The European Parliament is going to consider a plan that would allow British citizens to keep their EU citizenship along with its benefits once the UK leaves the block. The proposal has been put before a parliamentary committee as an amendment and it would make the UK nationals have the right to retain “associate citizenship” of the EU. “Associate citizens” could move across the EU freely as full citizens currently do and would be also allowed to vote in European Parliament elections, meaning they would still have representation in in Brussels.
The proposal has been submitted by Charles Goerens, a liberal MEP from Luxembourg, and it will be considered by the European Parliament’s Constitutional Affairs Committee, which is preparing a report with recommendations on “Possible evolutions of and adjustments to the current institutional set-up of the European Union”. The proposal, or so-called Amendment 882, would give young Brits a greater choice over where to move to and where to study or work.
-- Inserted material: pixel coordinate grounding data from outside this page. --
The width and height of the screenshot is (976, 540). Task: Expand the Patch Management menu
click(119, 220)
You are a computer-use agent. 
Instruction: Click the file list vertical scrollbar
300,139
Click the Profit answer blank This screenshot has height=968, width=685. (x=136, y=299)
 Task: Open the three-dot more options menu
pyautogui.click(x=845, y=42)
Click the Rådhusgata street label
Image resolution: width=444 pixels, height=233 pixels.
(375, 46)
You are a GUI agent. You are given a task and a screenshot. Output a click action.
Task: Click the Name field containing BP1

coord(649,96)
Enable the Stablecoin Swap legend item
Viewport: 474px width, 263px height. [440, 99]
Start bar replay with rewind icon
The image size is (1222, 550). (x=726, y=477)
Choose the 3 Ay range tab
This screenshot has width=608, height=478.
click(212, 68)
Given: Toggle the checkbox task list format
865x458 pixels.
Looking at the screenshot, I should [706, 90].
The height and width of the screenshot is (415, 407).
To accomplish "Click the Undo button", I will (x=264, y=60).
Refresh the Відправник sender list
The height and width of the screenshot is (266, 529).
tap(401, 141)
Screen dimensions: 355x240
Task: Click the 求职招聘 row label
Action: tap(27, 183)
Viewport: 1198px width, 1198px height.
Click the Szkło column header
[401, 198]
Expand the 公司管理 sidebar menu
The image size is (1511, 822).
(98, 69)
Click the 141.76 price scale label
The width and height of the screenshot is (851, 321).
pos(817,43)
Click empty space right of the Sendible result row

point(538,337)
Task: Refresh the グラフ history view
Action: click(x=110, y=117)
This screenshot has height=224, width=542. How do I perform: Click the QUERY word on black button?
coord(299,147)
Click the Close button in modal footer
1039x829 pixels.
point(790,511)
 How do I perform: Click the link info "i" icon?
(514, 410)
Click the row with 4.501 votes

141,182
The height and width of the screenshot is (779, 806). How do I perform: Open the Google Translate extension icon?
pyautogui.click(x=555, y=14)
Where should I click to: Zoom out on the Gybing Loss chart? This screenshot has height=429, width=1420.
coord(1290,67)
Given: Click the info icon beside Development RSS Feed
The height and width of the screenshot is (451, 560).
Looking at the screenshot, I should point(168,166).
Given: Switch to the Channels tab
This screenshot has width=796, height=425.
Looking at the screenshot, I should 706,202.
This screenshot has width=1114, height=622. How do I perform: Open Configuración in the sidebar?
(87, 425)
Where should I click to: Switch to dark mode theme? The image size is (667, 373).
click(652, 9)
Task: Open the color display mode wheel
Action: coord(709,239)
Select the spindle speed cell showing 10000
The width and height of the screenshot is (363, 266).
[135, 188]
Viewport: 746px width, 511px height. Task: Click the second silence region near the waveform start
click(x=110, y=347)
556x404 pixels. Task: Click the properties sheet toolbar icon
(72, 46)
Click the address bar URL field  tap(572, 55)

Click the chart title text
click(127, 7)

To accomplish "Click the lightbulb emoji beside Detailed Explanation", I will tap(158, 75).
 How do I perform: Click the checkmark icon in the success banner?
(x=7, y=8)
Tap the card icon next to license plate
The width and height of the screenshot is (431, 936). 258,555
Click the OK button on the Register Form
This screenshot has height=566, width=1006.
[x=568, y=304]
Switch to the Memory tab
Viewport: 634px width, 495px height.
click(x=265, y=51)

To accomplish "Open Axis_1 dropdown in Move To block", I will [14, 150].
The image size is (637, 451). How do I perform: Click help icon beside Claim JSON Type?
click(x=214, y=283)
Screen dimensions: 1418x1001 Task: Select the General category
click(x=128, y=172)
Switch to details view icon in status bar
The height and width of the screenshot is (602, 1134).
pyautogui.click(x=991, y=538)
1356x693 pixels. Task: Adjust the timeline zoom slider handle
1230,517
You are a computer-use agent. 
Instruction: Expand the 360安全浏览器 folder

Amendment 882 suggests the provision of “European associate citizenship for those who feel and wish to be part of the European project but are nationals of a former Member State; offers these associate citizens the rights of freedom of movement and to reside on its territory as well as being represented in the Parliament through a vote in the European elections on the European lists”.
The proposal has not been welcomed by Brexit campaigners who argue that it would discriminate against Leave voters and that it was “an outrage”. While the UK government has not specified much on what the country’s post-Brexit future will look like, it is very probably that the move will include the loss of the automatic right to work and live in the EU for British nationals.